** BEGIN **
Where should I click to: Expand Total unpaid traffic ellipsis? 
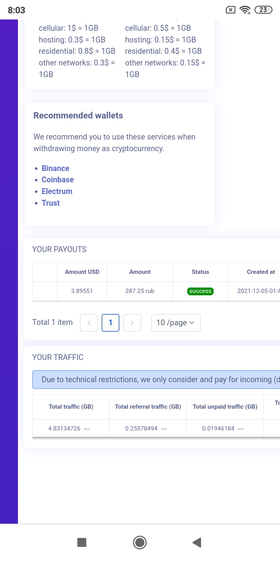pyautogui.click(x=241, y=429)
** END **
** BEGIN **
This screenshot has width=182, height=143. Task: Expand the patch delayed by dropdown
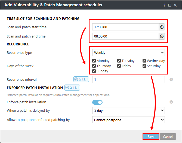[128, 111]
** END **
** BEGIN **
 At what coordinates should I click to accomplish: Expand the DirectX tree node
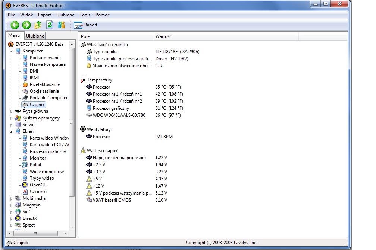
** END **
Return the stretch of the entries from the line containing "Where should I" through the line containing "pyautogui.click(x=241, y=429)", both lines included, leaving out the pictures.

Where should I click to: Expand Total unpaid traffic ellipsis? 
pyautogui.click(x=241, y=429)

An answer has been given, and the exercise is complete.